Offiziell hält sich die ÖVP betont zurück, wann immer es derzeit um den ORF geht. Und überlässt das Poltern und Kritisieren lieber ihrem Regierungspartner, der FPÖ. Stellt man konkrete Fragen zu Reform- und Umbauplänen im ORF, bekommt man ausweichende oder keine Antworten – mit dem Hinweis auf die für März geplante Medienenquete, bei der all diese Themen mit Experten ausgiebig diskutiert werden sollen. Doch im Hintergrund überlegen sich Bundeskanzler Sebastian Kurz und sein Team natürlich genau, wie sie den öffentlich-rechtlichen Rundfunk verändern könnten.
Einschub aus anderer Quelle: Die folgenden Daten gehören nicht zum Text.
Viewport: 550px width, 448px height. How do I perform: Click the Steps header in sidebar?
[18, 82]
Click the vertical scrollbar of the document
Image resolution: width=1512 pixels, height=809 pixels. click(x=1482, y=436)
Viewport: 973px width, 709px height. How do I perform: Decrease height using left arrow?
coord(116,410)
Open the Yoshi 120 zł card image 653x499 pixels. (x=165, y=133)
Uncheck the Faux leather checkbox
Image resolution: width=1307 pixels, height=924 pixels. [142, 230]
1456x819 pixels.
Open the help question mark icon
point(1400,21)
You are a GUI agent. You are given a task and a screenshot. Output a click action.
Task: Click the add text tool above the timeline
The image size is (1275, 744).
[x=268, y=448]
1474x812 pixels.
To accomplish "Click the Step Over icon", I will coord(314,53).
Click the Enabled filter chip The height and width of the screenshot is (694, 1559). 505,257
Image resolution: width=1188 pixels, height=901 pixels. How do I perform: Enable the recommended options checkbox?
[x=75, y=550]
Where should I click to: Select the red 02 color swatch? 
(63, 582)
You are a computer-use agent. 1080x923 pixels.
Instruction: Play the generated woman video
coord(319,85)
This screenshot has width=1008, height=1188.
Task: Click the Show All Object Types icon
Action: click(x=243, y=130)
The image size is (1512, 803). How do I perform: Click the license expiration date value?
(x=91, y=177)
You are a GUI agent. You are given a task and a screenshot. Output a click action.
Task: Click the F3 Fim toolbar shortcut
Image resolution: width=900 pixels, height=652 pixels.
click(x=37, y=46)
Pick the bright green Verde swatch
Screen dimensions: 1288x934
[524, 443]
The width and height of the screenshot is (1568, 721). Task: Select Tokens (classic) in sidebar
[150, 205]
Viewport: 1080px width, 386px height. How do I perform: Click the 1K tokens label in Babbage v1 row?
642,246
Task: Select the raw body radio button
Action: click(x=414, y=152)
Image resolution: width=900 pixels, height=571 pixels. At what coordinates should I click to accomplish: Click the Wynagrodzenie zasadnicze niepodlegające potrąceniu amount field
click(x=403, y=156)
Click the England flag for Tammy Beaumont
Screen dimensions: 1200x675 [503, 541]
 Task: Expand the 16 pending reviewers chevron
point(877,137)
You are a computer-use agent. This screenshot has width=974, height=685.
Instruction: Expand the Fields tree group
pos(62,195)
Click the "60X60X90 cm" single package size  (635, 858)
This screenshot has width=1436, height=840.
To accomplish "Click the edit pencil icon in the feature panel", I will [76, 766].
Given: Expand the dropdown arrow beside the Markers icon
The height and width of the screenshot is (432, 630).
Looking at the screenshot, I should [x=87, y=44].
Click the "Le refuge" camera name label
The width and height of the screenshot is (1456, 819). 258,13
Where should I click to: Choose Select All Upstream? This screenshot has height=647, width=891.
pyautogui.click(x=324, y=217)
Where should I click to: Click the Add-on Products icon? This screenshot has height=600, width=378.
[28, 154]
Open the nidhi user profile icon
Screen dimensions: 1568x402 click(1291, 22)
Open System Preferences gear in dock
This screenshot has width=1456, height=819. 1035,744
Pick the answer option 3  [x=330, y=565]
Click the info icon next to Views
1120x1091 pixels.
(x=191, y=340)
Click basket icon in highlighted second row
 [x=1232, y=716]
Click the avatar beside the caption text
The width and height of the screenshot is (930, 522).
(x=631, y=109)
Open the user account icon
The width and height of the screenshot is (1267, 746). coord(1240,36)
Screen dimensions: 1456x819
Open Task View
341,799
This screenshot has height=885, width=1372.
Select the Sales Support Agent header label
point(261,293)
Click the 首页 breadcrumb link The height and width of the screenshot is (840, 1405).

Währenddessen vergeht kaum ein Tag, an dem nicht eine neue Aufregung über offizielle wie inoffizielle, konkrete und sehr vage Postenbesetzungen und Pläne wie zuletzt die angebliche Einstellung von FM4 bekannt wird. So entsteht der Eindruck, hier werde negative Stimmung gegen den ORF gemacht, um das Unternehmen und die leitenden Köpfe müde und mürbezumachen.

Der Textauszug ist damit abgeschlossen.